Search code examples
xtextbnf

Matching a "text" in line by line file with XText


I try to write the Xtext BNF for Configuration files (known with the .ini extension)

For instance, I'd like to successfully parse

[Section1]
a = Easy123
b = This *is* valid too

[Section_2]
c = Voilà # inline comments are ignored

My problem is matching the property value (what's on the right of the '=').

My current grammar works if the property matches the ID terminal (eg a = Easy123).

PropertyFile hidden(SL_COMMENT, WS):
    sections+=Section*;

Section:
    '[' name=ID ']'
    (NEWLINE properties+=Property)+
    NEWLINE+;

Property:
    name=ID (':' | '=') value=ID ';'?;

terminal WS:
    (' ' | '\t')+;

terminal NEWLINE:
// New line on DOS or Unix 
    '\r'? '\n';

terminal ID:
    ('A'..'Z' | 'a'..'z') ('A'..'Z' | 'a'..'z' | '_' | '-' | '0'..'9')*;

terminal SL_COMMENT:
// Single line comment
    '#' !('\n' | '\r')*;

I don't know how to generalize the grammar to match any text (eg c = Voilà).

I certainly need to introduce a new terminal Property: name=ID (':' | '=') value=TEXT ';'?;

Question is: how should I define this TEXT terminal?

I have tried

  • terminal TEXT: ANY_OTHER+; This raises a warning

    The following token definitions can never be matched because prior tokens match the same input: RULE_INT,RULE_STRING,RULE_ML_COMMENT,RULE_ANY_OTHER

    (I think it doesn't matter).

    Parsing Fails with

    Required loop (...)+ did not match anything at input 'à'

  • terminal TEXT: !('\r'|'\n'|'#')+; This raises a warning

    The following token definitions can never be matched because prior tokens match the same input: RULE_INT

    (I think it doesn't matter).

    Parsing Fails with

    Missing EOF at [Section1]

  • terminal TEXT: ('!'|'$'..'~'); (which covers most characters, except # and ") No warning during the generation of the lexer/parser.

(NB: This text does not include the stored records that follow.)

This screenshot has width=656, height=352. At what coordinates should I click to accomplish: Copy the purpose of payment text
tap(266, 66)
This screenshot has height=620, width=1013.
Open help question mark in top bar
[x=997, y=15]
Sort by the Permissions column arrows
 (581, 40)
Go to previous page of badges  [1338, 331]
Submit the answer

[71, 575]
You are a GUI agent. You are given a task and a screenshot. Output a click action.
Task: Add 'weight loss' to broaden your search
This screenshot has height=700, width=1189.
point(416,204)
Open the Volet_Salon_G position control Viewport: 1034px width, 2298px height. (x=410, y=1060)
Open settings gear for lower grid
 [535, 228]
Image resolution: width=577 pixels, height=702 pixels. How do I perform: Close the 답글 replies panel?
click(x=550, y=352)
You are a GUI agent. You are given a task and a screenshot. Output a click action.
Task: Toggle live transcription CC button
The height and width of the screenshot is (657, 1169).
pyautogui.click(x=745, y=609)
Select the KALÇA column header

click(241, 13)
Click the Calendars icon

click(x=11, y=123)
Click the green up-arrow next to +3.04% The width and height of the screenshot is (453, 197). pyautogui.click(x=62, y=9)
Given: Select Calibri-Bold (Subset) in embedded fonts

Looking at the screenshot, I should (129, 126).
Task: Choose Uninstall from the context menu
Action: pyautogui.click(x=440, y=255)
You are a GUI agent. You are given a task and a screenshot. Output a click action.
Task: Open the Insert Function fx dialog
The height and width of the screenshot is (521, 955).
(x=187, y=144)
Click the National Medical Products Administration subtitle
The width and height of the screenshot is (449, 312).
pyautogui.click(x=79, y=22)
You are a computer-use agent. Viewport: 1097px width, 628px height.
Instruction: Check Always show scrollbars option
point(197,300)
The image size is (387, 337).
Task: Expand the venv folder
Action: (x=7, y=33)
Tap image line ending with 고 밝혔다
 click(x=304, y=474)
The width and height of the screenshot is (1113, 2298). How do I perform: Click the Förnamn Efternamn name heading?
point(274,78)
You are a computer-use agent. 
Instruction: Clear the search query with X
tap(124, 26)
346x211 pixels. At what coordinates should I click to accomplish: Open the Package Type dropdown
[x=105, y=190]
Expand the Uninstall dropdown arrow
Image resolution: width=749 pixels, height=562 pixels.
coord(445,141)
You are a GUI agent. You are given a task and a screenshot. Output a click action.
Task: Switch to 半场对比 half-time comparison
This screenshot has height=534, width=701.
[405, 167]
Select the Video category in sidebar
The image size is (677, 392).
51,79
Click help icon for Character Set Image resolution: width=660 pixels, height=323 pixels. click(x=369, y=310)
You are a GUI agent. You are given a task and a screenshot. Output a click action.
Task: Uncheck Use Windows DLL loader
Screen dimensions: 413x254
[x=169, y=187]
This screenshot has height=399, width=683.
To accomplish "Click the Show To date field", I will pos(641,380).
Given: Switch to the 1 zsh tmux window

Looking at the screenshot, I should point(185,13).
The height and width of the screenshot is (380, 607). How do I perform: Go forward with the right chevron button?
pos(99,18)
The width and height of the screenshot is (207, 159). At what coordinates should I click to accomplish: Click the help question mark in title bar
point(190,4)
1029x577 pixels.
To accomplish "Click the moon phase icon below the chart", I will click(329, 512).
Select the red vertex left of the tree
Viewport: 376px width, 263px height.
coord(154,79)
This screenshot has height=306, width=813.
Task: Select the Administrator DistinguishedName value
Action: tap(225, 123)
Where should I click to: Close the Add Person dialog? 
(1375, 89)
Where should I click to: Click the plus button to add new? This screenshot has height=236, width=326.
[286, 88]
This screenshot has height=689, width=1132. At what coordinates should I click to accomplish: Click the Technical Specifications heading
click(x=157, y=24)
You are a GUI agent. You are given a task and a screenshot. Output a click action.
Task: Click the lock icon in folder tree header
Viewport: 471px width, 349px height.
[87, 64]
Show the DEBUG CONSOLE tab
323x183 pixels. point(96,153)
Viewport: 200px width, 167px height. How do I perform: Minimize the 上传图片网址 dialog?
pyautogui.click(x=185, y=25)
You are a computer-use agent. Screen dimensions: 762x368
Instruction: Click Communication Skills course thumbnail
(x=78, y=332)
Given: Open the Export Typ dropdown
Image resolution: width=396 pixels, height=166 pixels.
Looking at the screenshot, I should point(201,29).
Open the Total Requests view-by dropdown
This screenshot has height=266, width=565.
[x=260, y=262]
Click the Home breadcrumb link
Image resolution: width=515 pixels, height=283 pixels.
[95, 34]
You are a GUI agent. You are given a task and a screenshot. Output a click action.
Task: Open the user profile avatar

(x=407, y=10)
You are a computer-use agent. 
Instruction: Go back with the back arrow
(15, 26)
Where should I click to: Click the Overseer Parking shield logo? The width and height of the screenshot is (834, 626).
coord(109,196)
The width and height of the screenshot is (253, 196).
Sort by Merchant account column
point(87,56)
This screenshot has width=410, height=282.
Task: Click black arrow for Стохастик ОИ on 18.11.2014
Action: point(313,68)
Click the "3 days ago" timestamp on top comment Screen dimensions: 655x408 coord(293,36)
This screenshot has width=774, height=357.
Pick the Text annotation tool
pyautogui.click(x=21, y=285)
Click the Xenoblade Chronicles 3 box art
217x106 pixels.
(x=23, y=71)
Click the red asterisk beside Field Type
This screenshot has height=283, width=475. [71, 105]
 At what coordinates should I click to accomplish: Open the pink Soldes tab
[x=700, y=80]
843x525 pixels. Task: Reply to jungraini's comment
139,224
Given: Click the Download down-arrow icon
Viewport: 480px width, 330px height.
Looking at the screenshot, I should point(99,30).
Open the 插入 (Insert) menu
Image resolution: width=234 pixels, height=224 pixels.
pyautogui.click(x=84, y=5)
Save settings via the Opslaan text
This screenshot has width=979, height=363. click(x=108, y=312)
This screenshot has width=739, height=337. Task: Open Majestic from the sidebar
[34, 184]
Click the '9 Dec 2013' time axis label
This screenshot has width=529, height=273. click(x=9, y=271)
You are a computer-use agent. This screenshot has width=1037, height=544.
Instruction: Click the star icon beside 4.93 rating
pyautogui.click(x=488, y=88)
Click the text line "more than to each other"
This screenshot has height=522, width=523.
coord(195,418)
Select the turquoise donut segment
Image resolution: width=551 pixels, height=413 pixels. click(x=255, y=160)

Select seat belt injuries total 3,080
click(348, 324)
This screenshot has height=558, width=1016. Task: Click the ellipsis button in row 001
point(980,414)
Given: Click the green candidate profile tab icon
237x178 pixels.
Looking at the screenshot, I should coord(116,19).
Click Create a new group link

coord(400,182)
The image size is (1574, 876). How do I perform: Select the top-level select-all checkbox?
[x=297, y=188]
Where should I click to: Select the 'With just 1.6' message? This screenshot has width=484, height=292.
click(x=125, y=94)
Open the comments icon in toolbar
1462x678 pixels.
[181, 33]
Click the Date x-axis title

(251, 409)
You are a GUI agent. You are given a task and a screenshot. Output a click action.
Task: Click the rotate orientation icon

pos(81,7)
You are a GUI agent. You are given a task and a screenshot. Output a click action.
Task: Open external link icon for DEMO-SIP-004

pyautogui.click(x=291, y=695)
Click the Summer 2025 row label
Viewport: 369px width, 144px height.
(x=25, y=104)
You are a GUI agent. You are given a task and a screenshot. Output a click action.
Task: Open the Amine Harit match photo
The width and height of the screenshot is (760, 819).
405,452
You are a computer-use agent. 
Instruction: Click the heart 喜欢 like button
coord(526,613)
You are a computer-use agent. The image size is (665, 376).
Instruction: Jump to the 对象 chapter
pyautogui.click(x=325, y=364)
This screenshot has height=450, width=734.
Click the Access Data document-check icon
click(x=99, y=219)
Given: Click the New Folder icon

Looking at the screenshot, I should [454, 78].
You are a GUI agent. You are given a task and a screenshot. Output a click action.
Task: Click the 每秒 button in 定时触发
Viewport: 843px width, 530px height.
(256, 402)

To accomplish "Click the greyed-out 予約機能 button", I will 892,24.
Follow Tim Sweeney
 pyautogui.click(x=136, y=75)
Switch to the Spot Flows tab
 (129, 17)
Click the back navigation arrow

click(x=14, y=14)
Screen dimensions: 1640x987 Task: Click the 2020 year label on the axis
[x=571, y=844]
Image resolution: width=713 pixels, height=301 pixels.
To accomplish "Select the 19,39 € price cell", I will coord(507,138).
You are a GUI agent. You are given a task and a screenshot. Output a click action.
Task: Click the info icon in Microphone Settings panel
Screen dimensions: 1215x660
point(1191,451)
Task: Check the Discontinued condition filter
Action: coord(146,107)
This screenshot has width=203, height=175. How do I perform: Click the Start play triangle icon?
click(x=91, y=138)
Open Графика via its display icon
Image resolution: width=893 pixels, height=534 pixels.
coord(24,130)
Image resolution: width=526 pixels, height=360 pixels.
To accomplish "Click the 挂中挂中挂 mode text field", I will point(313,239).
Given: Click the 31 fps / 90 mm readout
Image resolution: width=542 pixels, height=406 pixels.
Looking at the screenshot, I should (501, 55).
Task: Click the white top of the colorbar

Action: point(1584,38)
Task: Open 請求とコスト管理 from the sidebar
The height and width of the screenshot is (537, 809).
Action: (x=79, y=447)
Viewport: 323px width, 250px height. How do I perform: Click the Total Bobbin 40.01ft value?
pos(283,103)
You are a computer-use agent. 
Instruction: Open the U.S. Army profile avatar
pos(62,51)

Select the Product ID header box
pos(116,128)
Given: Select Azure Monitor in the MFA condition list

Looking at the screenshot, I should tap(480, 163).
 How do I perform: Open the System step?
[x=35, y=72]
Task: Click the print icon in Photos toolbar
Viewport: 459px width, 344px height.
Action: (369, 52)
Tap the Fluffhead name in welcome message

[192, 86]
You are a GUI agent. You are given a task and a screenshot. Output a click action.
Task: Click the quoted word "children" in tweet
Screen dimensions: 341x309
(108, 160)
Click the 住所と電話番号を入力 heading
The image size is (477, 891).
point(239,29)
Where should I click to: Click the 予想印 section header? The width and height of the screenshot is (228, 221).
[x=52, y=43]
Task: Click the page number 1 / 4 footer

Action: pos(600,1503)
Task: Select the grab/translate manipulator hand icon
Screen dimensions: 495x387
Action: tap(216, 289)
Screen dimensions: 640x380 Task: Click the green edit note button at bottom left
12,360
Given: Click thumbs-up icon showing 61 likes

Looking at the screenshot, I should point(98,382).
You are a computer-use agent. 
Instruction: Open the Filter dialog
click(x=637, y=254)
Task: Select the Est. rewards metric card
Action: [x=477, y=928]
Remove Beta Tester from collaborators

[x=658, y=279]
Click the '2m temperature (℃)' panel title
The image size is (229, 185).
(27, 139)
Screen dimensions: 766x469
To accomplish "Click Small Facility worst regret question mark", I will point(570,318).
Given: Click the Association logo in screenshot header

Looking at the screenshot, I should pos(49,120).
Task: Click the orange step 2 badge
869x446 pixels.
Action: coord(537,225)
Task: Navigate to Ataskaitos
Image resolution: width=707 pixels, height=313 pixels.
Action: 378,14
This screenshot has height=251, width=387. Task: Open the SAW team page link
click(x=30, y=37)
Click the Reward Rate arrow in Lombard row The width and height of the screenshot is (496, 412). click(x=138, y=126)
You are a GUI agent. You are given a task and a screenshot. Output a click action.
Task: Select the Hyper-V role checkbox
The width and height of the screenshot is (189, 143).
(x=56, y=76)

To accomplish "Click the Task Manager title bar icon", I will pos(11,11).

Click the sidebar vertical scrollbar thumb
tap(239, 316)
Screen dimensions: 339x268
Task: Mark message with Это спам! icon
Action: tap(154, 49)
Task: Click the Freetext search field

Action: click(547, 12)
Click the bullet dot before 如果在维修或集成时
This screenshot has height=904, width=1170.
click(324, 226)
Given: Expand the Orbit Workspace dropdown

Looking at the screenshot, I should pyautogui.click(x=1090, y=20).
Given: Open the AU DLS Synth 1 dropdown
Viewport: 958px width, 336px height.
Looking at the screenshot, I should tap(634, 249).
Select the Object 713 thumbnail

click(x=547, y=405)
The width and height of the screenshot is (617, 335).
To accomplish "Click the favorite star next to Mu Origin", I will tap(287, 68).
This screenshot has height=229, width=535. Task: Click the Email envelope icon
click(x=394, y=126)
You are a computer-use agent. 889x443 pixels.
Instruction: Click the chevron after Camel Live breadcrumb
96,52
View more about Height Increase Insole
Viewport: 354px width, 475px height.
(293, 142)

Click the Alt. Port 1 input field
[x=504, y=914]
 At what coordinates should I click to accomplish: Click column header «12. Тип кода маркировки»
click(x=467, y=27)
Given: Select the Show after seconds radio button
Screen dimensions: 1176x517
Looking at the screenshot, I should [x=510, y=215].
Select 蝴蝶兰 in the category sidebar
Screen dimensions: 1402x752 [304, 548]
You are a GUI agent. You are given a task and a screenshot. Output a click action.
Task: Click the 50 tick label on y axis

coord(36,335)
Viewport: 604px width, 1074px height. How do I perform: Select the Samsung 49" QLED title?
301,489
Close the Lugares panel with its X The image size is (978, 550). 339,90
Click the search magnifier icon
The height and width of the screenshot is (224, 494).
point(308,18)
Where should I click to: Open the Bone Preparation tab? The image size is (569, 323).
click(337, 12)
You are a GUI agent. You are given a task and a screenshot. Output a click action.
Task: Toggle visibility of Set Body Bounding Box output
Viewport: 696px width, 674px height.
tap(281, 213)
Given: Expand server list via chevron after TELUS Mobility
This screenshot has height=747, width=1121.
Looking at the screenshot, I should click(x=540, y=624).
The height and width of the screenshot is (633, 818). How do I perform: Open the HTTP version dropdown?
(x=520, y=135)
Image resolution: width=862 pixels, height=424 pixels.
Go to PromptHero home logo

However Parsing Fails with

    Mismatch input 'Easy123' expecting RULE_TEXT

    Extraneous input 'This' expecting RULE_TEXT

    Required loop (...)+ did not match anything at 'is'

Thanks for your help (and I hope this grammar can be useful for others too)


Solution

  • This grammar does the trick:

    grammar org.xtext.example.mydsl.MyDsl hidden(SL_COMMENT, WS)
    
    generate myDsl "http://www.xtext.org/example/mydsl/MyDsl"
    import "http://www.eclipse.org/emf/2002/Ecore"
    
    PropertyFile:
        sections+=Section*;
    
    Section:
        '[' name=ID ']' 
        (NEWLINE+ properties+=Property)+
        NEWLINE+;
    
    Property:
        name=ID value=PROPERTY_VALUE;
    
    terminal PROPERTY_VALUE: (':' | '=') !('\n' | '\r')*;
    
    terminal WS:
        (' ' | '\t')+;
    
    terminal NEWLINE:
    // New line on DOS or Unix 
        '\r'? '\n';
    
    terminal ID:
        ('A'..'Z' | 'a'..'z') ('A'..'Z' | 'a'..'z' | '_' | '-' | '0'..'9')*;
    
    terminal SL_COMMENT:
    // Single line comment
        '#' !('\n' | '\r')*;
    

    Key is, that you do not try to cover the complete semantics only in the grammar but take other services into account, too. The terminal rule PROPERTY_VALUE consumes the complete value including leading assignment and optional trailing semicolon.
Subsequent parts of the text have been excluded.